Growing Shiitake Mushrooms at Home

Shiitake mushrooms have an upscale, smoky flavor that creates mushroom dishes more exciting. once you grow your own you get the freshest mushrooms possible, and with no pesticides. Since shiitakes are relatively easy to grow, they’re an honest choice for the start home mushroom grower.

If you’ve got a little amount of land with protection from sun and wind, you’ll have success growing shiitake mushrooms right in your own back yard.


Shiitake are native to China and other parts of Asia; they are doing not grow within the wild within the U.S. Where they are doing grow naturally, spores release from the caps of fruiting mushrooms in spring, flow through the air, and choose tree limbs, both live and dead. The spores eat the cellulose of the wood and grow, emerging subsequent year, able to be harvested.

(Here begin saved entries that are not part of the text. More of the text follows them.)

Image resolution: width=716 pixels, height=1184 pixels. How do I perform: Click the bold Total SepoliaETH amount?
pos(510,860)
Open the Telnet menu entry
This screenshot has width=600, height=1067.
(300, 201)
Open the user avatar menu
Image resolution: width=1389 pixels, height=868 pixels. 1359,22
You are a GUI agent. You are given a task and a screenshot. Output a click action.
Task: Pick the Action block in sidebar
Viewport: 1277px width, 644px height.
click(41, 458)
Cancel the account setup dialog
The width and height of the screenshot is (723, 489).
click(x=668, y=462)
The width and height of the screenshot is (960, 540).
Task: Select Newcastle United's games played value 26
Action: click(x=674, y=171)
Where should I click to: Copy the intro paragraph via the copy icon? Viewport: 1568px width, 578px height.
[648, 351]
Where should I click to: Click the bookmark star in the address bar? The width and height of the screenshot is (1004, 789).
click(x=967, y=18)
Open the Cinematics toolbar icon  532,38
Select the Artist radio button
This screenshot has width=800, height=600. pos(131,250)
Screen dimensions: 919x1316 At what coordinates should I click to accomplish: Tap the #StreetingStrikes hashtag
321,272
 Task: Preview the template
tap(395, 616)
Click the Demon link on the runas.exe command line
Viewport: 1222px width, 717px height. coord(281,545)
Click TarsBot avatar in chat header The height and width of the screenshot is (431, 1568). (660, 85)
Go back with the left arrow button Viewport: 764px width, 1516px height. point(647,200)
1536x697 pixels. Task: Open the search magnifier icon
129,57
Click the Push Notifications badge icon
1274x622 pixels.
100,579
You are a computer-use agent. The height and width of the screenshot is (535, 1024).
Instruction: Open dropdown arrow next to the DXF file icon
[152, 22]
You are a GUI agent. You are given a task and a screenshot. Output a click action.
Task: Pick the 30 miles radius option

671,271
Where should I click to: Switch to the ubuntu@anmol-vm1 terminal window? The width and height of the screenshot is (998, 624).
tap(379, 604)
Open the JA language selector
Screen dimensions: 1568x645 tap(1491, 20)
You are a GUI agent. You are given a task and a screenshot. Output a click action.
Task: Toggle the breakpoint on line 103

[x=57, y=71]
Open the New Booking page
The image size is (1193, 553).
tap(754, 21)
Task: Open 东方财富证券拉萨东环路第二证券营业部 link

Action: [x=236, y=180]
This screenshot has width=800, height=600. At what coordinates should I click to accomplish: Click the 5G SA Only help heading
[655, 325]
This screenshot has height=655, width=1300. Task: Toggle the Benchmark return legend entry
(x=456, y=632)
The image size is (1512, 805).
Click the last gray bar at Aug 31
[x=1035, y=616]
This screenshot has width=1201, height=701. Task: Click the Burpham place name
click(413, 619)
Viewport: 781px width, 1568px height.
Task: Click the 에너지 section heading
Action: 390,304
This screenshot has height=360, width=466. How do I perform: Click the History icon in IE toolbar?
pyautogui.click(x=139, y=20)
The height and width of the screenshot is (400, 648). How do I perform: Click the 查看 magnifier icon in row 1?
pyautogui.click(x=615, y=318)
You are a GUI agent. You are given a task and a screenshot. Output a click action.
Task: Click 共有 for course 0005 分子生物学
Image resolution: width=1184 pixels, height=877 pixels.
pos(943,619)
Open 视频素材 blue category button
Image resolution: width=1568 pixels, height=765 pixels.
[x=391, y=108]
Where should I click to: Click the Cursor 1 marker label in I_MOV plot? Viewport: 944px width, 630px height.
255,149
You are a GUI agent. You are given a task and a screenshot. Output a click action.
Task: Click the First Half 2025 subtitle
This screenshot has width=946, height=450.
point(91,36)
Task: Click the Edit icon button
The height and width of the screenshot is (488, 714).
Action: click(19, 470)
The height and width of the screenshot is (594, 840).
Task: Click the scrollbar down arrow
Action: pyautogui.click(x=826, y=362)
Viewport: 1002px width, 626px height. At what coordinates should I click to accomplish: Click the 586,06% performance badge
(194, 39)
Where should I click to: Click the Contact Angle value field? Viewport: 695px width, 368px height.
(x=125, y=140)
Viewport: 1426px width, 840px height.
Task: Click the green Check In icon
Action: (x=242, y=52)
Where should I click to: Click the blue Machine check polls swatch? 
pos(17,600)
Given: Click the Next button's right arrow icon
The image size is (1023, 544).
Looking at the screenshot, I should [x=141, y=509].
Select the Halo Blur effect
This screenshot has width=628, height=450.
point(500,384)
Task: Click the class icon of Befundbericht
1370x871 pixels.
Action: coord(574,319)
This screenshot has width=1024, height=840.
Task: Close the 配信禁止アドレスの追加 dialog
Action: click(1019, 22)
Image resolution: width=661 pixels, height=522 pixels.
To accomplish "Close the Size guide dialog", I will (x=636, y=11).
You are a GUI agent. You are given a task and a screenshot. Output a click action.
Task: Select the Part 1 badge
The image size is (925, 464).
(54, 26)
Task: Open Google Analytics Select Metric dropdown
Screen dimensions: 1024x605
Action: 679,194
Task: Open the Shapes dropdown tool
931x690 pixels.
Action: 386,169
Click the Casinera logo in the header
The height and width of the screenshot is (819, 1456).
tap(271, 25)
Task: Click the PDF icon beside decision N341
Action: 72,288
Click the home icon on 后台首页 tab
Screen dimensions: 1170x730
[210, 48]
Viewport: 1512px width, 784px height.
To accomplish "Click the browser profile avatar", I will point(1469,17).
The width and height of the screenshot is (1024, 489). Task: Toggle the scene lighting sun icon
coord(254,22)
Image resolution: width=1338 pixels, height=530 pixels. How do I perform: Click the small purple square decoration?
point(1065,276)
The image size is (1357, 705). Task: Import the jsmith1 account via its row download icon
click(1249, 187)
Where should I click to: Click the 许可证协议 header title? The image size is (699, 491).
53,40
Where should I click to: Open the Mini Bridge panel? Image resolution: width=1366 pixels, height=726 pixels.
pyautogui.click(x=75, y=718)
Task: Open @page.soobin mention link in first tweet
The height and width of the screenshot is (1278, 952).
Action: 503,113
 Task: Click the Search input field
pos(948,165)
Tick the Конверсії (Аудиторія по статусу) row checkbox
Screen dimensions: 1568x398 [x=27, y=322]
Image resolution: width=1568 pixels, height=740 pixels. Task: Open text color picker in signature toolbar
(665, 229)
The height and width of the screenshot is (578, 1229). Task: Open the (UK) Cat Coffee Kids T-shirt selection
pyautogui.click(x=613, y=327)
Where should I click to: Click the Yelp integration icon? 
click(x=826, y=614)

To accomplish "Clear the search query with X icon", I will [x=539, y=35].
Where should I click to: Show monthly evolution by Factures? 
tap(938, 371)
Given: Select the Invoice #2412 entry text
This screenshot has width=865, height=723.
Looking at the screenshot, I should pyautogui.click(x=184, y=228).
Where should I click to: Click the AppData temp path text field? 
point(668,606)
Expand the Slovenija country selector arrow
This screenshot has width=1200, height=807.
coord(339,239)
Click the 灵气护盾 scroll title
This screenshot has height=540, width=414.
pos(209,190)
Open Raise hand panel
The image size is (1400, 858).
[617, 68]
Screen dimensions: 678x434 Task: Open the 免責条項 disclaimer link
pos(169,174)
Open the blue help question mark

In commercial cultivation, shiitakes are typically grown on sterilized blocks of sawdust. Some say this faster method produces shiitake that aren’t as meaty or tasty as those grown on logs. Most home shiitake growers grow their mushrooms on logs, using any of the spread of methods.

You can purchase a kit for growing shiitake outside or maybe indoors otherwise you can grow your mushrooms from scratch employing a method just like the one described below. In most areas of the country, inoculation is best wiped out in the spring.

1. to start out you would like freshly cut hardwood logs, preferably oak, poplar, or alder. The logs should be about forty inches long and four-to-six inches in diameter. Logs got to rest for about three weeks after they’re cut so as to let the natural fungicides die out but must be used before they dry out, usually within six months of cutting.

2. Purchase mushroom spawn (the mushroom tissue used for propagation) within the sort of plugs, thimbles, or sawdust. variety of online sites sell mushroom spawn, offering a spread of strains of shiitake spawn with different characteristics. you would like about 25 shiitake plugs per log.

3. Drill quarter-inch holes around the circumference of your logs, starting two inches from either end and drilling every six-to-eight inches. Drill holes about one inch deep.

4. Plug the holes with spawn.

5. Melt beeswax or use food-grade paraffin (called cheese wax) and, employing a brush or turkey baster, cover the holes with the wax to guard the spawn against contaminants.

6. Stack your logs sort of a tipi against a fence or freestanding, or lay them on the bottom on a bed of straw. they have to be during a shady, damp place with good air circulation. If there’s not much rain you’ll dunk the logs in water or give them an important watering (four to 6 hours per week). Keeping the logs moist but not wet is that the only tricky a part of the operation, and should take trial and error to urge right.

7. In six-to-twelve months, after a time period, shiitake will emerge from the logs and still produce in spring (and maybe fall) for 3 to four years, until all the log’s cellulose is employed up. Reports of average yield range from one pound of shiitakes for each linear foot of log to eight pounds over the lifetime of the log. If you grow quite you would like you’ll sell them, give them away, dry them, or freeze them.